With both ends included, repeat exactly the lines of the entries below from the one containing "Click the W (wins)" down to the one containing "Open Configure for", and no others.

---------- Records to use

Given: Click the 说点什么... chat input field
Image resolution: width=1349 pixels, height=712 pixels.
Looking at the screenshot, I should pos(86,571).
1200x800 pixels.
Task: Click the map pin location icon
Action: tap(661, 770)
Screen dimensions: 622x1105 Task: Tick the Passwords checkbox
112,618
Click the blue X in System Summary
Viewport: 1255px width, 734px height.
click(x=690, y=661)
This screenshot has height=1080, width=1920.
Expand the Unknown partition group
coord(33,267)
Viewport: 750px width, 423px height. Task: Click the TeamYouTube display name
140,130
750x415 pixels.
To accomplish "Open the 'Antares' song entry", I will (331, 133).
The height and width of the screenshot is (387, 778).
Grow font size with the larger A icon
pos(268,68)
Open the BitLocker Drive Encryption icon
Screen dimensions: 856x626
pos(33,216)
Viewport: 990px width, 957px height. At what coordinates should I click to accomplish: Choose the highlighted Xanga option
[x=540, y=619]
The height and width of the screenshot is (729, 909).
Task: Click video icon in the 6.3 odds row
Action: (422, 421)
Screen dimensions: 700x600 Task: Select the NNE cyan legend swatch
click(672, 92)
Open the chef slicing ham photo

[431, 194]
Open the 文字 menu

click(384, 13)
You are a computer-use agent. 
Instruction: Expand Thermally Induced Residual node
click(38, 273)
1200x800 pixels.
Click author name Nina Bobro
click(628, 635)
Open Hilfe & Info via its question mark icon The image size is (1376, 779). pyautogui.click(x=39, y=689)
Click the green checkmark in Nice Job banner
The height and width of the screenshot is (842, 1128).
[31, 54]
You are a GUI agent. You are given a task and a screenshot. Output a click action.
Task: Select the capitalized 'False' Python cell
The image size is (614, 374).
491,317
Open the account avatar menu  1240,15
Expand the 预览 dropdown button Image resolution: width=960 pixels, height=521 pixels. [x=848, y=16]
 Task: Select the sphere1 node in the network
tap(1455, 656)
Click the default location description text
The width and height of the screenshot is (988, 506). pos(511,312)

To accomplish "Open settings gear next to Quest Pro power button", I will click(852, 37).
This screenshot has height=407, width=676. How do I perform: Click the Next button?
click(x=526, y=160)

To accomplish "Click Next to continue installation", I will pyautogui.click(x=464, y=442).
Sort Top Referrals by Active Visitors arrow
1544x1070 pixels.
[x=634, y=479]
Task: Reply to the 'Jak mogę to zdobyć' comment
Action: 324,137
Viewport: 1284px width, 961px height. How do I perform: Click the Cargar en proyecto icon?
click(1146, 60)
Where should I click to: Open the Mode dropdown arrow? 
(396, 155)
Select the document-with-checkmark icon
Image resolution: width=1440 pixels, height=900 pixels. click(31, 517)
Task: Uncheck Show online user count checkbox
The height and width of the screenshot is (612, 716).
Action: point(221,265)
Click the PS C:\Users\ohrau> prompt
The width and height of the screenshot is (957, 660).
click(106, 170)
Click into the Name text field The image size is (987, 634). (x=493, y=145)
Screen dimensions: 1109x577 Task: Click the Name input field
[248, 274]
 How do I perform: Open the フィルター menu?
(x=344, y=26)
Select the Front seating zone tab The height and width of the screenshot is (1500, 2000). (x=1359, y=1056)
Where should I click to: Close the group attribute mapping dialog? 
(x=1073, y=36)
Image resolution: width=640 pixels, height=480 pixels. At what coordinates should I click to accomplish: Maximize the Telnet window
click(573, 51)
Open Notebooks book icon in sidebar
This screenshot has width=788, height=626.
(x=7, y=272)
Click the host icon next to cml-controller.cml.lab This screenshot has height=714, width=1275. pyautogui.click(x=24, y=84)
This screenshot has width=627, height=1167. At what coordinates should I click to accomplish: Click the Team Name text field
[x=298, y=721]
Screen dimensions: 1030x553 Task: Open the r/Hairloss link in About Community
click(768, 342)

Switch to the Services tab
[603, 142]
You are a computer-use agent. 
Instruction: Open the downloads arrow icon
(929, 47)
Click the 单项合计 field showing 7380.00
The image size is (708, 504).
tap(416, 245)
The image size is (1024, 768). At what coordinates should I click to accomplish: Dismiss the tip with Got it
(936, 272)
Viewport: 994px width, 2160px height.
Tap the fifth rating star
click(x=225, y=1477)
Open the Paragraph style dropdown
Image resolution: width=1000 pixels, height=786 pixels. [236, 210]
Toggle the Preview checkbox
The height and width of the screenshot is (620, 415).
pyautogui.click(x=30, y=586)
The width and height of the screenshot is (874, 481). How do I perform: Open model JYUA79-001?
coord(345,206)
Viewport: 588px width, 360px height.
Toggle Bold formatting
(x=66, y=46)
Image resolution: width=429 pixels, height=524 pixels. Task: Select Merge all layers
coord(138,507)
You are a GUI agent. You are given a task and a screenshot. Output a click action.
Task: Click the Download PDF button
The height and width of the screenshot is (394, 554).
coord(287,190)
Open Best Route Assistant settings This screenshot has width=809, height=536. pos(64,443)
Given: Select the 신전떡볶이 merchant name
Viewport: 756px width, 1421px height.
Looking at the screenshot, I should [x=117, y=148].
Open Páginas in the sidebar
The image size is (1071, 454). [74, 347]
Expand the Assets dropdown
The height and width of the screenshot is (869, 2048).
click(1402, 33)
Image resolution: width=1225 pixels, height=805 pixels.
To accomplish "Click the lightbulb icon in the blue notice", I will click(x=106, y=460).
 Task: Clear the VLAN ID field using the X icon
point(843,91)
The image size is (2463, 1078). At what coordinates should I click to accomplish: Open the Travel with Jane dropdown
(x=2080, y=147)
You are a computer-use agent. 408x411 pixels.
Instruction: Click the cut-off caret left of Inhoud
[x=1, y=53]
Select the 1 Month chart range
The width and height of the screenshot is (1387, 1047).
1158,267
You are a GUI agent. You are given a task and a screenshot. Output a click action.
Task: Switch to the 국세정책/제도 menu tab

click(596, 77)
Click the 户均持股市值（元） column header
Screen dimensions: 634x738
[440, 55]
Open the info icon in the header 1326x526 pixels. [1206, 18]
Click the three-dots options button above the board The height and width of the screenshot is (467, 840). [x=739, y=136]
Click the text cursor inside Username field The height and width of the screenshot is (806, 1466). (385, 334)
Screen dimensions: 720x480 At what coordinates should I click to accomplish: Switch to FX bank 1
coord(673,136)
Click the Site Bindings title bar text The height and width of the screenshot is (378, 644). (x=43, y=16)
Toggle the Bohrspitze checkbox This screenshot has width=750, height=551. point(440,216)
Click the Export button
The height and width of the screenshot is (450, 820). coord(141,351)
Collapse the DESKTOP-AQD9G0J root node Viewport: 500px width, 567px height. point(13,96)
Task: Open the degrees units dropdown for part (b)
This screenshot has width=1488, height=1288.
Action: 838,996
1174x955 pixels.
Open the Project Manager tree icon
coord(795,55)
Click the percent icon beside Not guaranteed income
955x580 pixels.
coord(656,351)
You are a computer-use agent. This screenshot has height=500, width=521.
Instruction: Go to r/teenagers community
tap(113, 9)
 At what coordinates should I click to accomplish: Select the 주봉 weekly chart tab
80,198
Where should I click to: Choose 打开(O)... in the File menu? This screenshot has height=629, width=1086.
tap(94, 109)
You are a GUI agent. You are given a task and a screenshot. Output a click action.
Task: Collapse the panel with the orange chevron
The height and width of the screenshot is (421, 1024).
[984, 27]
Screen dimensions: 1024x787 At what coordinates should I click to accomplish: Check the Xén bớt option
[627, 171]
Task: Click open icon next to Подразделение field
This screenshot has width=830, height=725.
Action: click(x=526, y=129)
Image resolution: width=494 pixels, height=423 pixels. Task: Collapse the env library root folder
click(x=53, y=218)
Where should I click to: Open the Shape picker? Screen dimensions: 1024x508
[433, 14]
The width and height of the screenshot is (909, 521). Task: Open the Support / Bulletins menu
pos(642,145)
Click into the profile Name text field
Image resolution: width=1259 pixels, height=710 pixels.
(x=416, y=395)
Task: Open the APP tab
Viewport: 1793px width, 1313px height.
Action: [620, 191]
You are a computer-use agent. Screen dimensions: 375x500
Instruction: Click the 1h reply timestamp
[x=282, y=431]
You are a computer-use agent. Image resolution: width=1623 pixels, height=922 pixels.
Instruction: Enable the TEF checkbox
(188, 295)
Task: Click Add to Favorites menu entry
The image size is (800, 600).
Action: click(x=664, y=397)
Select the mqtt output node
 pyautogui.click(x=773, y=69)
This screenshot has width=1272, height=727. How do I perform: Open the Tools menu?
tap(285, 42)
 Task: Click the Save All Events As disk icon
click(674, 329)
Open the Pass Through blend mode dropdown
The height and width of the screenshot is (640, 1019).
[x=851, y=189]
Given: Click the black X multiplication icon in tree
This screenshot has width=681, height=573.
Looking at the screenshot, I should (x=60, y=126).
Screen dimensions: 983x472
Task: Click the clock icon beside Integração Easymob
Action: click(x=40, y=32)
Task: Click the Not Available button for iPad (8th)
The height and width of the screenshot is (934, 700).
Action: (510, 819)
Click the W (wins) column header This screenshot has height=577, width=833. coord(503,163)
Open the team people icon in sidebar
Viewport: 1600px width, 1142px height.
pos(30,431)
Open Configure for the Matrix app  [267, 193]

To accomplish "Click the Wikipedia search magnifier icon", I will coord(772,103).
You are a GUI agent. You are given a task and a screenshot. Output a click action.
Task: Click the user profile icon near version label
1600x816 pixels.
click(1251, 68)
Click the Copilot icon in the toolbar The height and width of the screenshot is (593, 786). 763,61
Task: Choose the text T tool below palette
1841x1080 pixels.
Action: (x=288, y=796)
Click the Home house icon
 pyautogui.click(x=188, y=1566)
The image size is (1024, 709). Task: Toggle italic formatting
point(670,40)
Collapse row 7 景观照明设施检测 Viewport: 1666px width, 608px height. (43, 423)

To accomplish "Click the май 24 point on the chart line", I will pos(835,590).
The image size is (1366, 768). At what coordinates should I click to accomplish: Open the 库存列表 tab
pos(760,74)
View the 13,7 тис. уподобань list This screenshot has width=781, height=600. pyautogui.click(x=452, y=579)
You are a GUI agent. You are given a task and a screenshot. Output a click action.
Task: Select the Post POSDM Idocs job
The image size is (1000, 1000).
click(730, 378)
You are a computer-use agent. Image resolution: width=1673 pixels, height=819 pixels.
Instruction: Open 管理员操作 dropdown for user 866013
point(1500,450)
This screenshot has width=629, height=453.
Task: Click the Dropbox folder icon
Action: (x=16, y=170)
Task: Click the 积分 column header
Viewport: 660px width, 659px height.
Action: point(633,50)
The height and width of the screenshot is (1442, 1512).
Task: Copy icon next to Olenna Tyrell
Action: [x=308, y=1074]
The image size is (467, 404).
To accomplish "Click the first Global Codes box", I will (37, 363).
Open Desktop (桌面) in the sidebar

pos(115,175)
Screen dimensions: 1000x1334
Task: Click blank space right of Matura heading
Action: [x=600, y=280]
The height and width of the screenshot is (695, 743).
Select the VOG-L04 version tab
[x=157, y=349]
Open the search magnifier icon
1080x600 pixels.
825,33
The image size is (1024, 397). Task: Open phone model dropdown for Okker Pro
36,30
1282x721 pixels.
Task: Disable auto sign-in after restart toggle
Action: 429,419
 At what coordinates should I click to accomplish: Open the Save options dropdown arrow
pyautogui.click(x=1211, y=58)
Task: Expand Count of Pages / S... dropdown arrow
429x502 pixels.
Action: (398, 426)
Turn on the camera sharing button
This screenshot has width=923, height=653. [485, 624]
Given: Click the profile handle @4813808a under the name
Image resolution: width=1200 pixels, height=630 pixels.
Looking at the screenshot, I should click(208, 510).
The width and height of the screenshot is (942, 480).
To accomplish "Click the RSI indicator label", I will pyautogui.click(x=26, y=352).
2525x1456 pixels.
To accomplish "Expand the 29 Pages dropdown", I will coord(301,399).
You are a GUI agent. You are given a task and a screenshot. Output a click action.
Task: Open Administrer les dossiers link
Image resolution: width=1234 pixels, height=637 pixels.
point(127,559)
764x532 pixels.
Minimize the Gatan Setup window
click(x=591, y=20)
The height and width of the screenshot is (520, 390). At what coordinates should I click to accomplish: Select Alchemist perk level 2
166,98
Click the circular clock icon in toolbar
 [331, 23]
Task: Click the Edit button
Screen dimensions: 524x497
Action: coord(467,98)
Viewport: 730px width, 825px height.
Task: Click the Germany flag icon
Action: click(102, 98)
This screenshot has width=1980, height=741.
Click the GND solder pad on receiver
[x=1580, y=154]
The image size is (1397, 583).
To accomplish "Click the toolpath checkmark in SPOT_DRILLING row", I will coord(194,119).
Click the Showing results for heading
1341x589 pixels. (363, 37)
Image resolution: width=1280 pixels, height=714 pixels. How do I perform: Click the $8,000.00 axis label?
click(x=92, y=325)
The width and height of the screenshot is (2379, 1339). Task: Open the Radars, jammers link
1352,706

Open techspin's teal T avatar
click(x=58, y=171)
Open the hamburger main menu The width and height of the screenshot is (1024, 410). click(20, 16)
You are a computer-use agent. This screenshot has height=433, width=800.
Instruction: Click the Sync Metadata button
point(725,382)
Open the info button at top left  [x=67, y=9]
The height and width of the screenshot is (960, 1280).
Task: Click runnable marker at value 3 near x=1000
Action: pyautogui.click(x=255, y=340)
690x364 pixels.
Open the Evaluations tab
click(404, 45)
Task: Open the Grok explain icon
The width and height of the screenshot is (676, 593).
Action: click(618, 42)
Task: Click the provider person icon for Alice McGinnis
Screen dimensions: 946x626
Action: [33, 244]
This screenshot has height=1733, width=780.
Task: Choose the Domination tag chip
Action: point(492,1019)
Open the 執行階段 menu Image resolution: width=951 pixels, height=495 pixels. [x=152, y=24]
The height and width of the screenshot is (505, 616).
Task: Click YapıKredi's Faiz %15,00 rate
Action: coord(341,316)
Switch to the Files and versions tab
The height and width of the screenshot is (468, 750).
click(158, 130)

--------------------

### Exercise result:
Click the W (wins) column header This screenshot has height=577, width=833. coord(503,163)
Open the team people icon in sidebar
Viewport: 1600px width, 1142px height.
pos(30,431)
Open Configure for the Matrix app  [267, 193]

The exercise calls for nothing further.